Otro español que filma en inglés y con estrellas de Hollywood para una deforme y provocadora apuesta que mixtura una historia de monstruos con una fuerte veta existencialista. Una mujer alcohólica (Hathaway) descubre que su consumo de bebidas se ve reflejado, mágicamente, en una criatura estilo kaiju que azota las calles de Seúl. Cuando ella levanta el pie en su pueblo al que vuelve a reencontrarse con sí misma luego de un fracaso sentimental, la criatura pisa gente y edificios del otro lado del mundo. Y cuando su amigo de la infancia, potencial interés romántico que luego se convierte porque sí en un villano repulsivo, se pelea con ella, en Seúl aparece un robot que hace lo mismo. Sus peleas y conflictos personales se vuelven literales peleas y conflictos entre dos gigantes de película de criaturas asiática.

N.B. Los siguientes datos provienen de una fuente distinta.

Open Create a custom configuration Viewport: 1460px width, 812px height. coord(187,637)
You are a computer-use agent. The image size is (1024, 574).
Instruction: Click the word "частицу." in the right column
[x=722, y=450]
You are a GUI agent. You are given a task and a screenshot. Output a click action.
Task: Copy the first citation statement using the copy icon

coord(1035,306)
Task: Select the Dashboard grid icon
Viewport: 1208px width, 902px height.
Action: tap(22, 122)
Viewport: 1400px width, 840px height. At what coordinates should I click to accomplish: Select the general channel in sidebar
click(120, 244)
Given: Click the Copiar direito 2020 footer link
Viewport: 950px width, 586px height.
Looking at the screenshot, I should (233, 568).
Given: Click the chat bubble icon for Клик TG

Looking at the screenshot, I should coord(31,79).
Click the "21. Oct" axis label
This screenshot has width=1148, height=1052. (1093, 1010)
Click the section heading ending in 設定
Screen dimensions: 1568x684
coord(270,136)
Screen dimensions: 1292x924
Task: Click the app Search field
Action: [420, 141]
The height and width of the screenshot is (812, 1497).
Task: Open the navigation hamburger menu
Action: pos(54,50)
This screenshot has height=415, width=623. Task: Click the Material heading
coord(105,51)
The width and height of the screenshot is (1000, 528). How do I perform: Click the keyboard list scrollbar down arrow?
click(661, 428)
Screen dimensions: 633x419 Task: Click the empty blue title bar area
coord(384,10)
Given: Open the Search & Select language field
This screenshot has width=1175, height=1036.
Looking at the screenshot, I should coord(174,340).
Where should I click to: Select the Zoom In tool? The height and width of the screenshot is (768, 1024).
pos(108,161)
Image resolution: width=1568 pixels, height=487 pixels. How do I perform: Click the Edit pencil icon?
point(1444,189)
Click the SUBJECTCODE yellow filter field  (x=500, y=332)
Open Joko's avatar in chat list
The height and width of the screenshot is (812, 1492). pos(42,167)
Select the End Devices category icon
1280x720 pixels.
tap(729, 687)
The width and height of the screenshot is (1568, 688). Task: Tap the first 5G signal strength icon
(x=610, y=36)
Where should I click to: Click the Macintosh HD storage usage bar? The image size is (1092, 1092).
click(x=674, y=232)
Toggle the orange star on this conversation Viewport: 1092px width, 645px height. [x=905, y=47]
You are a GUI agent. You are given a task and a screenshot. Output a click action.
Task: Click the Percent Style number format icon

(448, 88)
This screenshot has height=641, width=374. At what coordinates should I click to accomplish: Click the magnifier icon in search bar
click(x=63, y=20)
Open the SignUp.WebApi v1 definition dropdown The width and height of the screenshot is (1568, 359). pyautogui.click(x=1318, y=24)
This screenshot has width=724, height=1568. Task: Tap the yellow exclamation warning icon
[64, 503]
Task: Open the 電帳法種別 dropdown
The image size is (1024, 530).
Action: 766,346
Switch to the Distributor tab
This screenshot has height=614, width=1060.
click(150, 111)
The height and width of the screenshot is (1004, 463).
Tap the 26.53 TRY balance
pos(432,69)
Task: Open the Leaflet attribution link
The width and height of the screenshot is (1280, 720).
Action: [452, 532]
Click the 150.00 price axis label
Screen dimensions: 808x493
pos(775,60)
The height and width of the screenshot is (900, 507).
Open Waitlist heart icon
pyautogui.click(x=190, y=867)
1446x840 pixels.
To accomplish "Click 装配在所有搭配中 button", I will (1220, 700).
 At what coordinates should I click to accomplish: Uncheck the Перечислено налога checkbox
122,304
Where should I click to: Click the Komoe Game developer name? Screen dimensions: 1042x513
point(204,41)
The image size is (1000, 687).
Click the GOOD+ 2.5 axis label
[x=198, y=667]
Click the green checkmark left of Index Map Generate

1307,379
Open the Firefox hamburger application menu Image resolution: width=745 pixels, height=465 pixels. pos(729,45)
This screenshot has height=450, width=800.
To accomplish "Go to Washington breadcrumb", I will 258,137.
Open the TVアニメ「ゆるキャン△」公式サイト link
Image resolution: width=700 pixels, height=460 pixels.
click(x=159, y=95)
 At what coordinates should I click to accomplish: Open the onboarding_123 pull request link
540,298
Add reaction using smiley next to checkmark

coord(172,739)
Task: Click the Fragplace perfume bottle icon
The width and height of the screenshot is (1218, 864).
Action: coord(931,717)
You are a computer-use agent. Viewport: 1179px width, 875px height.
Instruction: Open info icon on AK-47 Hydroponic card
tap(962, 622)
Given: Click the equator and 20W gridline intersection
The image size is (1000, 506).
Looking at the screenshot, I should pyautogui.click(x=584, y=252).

Desde su debut con Los cronocrímenes, Nacho Vigalondo no había vuelto a hacer una película tan cerebral, cuya trama tuviésemos que confiar a los laberintos de la inteligencia para hallar su misterio. Lo más cerca que estuvo de ello fue en Open Windows, un artefacto no menos complejo que contenía varias películas dentro, una muñeca rusa de interfaces digitales que dialogaban entre sí y redefinían el concepto espacial en la pantalla y en el relato.
Con Colossal, su nueva producción internacional, rodada en inglés y con estrellas norteamericanas, el cineasta español demanda más que nunca una suspensión de la credibilidad que probablemente no todo espectador esté dispuesto a conceder. Sin embargo, no hay otra forma de adentrarse en las imágenes de Colossal que sobrevolando el absurdo y la extravagancia de una ciencia ficción surrealista o de un realismo mundano convertido en disparatada fantasía. El humor, la distancia irónica, juegan un rol esencial. Aunque, en estos tiempos en los que tipos con mallas, calzones y capas monopolizan la noción del héroe contemporáneo, no parece mucho pedir que abracemos la demencia y el riesgo de Colossal, así como sus inconsistencias dramáticas, que al final del camino hacen gratamente consistente la cinefagia que destila cada minuto de película.
¿Cómo casar los códigos de una película indie sobre las nostalgias y deudas del regreso al hogar con una fantasía apocalíptica sacada de los estudios Töhö y de las referencias populares de la cultura freak, con robot incluido? La genialidad de Vigalondo, su demencia creativa, entra en juego en ese maridaje entre lo épico y lo íntimo, lo sobrenatural y lo prosaico.
No es la primera vez que Hollywood se desmarca con una hibridación tan improbable –Cloverfield y sus derivaciones también obedecían a la fórmula estética indie + movie monster–, pero Colossal se disputa en otro lugar, acaso en el abstracto mundo de las ideas y los ideales, de los espejos que nos devuelven el reverso siniestro de nuestra confortable apariencia. Todos somos monstruos. El camino elegido por Vigalondo no es racional sino intuitivo, las películas no tienen que explicarnos el mundo sino mostrarlo. Y el mundo con el que fabula Vigalondo merece ser habitado.